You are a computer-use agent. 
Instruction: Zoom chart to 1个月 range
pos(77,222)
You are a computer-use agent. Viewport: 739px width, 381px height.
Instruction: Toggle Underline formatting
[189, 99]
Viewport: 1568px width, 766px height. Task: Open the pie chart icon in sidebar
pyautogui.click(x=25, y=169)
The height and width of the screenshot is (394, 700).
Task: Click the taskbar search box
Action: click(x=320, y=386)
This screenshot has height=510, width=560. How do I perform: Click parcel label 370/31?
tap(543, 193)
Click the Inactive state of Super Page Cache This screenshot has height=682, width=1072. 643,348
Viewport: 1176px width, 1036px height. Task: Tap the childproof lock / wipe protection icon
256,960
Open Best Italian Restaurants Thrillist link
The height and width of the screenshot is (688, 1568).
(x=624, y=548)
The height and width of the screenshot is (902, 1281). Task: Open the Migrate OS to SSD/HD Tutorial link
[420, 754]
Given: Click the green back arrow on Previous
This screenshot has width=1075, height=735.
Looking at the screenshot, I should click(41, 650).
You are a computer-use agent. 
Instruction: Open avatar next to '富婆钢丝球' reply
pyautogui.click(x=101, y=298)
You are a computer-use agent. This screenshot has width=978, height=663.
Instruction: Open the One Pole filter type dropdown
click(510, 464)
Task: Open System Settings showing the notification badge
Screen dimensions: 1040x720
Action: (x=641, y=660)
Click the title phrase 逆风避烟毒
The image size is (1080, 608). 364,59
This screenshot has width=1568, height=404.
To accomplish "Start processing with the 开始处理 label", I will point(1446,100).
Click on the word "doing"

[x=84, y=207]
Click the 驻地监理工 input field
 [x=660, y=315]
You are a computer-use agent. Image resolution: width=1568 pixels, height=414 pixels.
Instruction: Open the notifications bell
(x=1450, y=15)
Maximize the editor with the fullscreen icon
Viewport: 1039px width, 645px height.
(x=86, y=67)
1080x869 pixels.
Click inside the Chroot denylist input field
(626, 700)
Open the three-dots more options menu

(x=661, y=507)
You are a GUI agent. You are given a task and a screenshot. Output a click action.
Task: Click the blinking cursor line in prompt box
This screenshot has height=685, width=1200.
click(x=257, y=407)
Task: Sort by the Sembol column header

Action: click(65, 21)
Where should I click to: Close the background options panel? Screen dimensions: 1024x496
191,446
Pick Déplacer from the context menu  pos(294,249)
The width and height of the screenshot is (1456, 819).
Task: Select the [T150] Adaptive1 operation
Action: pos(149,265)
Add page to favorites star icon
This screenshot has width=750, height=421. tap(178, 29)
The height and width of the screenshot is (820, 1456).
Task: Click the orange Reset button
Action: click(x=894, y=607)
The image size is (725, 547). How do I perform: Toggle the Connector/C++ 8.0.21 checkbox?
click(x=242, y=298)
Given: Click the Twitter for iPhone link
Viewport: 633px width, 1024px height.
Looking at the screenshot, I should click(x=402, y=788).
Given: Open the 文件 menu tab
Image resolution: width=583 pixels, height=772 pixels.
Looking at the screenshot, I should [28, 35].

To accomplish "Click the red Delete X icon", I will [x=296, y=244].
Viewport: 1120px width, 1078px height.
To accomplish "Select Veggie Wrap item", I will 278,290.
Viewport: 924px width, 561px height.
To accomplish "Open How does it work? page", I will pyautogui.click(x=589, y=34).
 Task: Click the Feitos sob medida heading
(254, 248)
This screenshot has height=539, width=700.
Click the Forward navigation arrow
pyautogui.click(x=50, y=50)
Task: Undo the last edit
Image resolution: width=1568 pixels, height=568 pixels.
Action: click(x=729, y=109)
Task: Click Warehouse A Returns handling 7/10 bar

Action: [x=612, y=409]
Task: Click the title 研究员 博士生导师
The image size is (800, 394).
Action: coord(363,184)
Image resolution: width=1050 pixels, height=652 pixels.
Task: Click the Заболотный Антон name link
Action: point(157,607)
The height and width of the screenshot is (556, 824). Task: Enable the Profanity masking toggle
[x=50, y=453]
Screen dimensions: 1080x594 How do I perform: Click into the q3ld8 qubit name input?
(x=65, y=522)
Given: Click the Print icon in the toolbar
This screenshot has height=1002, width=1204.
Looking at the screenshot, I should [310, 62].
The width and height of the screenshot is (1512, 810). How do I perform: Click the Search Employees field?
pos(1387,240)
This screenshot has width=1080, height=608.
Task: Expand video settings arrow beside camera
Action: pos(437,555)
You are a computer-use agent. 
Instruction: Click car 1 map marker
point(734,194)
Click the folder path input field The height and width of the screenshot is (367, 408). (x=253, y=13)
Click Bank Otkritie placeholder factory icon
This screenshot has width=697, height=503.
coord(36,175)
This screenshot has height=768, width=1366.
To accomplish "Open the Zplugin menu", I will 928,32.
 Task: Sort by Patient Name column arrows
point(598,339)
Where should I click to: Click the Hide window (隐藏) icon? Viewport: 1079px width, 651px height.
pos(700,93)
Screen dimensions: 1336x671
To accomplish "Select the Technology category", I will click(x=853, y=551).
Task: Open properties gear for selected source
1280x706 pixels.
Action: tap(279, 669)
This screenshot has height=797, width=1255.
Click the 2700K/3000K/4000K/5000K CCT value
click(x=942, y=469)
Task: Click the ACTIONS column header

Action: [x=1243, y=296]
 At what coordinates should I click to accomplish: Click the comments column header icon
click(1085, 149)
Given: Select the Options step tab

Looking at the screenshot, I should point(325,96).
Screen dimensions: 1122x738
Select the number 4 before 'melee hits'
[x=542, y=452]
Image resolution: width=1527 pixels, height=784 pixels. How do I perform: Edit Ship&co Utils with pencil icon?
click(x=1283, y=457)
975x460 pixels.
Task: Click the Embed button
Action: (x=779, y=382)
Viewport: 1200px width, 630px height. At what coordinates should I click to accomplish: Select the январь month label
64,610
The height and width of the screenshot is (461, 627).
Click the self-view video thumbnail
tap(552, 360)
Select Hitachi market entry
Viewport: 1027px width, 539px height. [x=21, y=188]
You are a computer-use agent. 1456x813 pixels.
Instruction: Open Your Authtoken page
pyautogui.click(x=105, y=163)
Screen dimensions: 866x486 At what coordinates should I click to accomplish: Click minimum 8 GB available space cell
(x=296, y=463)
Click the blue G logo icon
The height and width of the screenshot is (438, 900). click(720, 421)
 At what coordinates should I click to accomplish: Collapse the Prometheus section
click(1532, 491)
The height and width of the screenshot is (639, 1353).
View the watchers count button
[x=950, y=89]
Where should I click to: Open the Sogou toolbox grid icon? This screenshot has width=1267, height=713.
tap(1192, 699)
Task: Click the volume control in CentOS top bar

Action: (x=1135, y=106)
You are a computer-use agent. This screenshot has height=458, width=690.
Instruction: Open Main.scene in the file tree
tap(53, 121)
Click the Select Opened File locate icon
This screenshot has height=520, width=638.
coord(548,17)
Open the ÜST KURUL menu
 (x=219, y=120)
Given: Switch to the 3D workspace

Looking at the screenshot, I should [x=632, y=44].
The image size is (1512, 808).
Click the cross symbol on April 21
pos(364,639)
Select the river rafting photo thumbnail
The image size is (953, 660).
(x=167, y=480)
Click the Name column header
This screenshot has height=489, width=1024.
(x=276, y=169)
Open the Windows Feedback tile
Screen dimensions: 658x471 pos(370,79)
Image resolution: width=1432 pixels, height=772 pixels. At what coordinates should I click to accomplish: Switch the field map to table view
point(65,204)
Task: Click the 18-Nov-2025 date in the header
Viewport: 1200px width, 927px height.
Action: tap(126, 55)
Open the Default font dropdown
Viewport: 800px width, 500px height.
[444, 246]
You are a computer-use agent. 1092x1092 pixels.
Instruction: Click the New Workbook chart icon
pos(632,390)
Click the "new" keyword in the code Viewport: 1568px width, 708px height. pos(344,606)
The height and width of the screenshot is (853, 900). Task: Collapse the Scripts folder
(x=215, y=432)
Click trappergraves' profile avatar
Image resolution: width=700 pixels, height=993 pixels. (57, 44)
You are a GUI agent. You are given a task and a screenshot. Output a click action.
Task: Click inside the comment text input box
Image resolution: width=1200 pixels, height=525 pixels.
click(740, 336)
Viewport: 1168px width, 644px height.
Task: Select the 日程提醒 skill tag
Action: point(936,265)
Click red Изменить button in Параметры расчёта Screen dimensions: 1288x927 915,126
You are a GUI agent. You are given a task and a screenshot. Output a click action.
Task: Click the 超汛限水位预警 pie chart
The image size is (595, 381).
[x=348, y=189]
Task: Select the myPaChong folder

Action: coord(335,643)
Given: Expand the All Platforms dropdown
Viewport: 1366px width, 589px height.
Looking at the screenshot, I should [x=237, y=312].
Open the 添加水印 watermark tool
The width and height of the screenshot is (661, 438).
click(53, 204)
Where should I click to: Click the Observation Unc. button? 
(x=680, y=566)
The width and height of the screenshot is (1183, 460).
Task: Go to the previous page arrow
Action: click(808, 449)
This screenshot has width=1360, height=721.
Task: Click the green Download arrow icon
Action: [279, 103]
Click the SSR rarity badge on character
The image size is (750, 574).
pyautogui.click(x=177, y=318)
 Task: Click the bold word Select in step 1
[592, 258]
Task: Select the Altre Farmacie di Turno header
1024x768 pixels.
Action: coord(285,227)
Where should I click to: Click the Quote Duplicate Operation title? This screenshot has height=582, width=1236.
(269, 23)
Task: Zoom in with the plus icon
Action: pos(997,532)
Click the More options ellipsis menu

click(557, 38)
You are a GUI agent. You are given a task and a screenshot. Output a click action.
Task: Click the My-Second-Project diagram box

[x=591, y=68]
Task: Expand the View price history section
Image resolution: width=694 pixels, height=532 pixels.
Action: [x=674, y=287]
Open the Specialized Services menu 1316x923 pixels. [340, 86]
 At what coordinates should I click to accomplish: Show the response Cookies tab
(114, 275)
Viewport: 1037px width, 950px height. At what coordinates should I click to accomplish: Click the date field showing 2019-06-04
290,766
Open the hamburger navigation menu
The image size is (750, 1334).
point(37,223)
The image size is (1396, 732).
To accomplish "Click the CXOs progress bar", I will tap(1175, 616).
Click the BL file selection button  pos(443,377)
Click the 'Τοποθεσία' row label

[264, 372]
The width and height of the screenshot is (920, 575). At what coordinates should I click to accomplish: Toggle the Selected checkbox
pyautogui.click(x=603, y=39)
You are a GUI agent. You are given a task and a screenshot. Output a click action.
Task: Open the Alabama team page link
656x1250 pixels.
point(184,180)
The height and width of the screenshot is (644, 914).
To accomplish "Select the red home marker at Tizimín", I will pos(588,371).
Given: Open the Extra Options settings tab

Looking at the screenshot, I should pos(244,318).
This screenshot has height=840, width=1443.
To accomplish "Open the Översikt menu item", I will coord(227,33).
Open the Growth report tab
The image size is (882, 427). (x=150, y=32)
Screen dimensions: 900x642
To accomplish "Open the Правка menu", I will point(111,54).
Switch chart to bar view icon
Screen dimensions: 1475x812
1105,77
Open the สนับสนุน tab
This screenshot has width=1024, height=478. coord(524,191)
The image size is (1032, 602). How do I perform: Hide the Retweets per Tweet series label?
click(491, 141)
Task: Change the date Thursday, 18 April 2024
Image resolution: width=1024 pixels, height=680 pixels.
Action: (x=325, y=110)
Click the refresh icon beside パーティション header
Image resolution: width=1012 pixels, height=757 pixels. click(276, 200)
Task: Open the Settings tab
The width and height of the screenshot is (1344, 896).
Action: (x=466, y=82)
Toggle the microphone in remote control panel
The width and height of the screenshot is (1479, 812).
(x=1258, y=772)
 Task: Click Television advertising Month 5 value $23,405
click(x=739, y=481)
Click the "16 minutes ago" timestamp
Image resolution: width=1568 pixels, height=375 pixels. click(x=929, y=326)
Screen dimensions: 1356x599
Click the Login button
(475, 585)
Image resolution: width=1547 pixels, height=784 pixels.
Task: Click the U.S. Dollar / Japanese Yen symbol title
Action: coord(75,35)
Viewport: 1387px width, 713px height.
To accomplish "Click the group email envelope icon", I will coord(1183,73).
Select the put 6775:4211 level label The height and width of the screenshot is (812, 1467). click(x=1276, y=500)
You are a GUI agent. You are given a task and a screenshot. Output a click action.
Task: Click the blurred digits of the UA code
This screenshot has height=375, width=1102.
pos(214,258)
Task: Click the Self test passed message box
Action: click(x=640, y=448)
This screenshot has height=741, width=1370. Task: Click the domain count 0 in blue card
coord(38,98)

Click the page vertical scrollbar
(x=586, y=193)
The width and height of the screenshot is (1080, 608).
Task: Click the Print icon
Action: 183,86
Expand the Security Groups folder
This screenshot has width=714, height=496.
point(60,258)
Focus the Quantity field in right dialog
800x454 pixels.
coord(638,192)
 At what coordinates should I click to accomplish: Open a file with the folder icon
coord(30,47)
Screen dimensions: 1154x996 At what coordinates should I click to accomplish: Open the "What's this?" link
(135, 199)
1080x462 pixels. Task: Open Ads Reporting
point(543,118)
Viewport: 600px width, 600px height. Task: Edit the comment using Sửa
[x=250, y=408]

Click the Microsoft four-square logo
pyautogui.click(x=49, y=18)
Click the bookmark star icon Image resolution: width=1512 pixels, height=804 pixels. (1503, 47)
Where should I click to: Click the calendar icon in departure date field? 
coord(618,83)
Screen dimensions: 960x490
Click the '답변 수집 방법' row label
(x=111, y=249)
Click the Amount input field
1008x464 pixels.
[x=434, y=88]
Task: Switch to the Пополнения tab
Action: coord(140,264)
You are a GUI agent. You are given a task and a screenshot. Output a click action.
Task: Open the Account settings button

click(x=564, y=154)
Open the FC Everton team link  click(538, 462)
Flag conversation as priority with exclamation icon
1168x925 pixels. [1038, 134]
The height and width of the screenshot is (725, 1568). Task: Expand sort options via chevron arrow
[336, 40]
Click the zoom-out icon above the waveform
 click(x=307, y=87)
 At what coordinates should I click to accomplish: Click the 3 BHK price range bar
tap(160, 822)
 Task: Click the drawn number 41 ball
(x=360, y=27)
____
Exercise goal: If a line in the data above holds the string "team", report that line.

Final answer:
Task: Open the Alabama team page link
Open the FC Everton team link  click(538, 462)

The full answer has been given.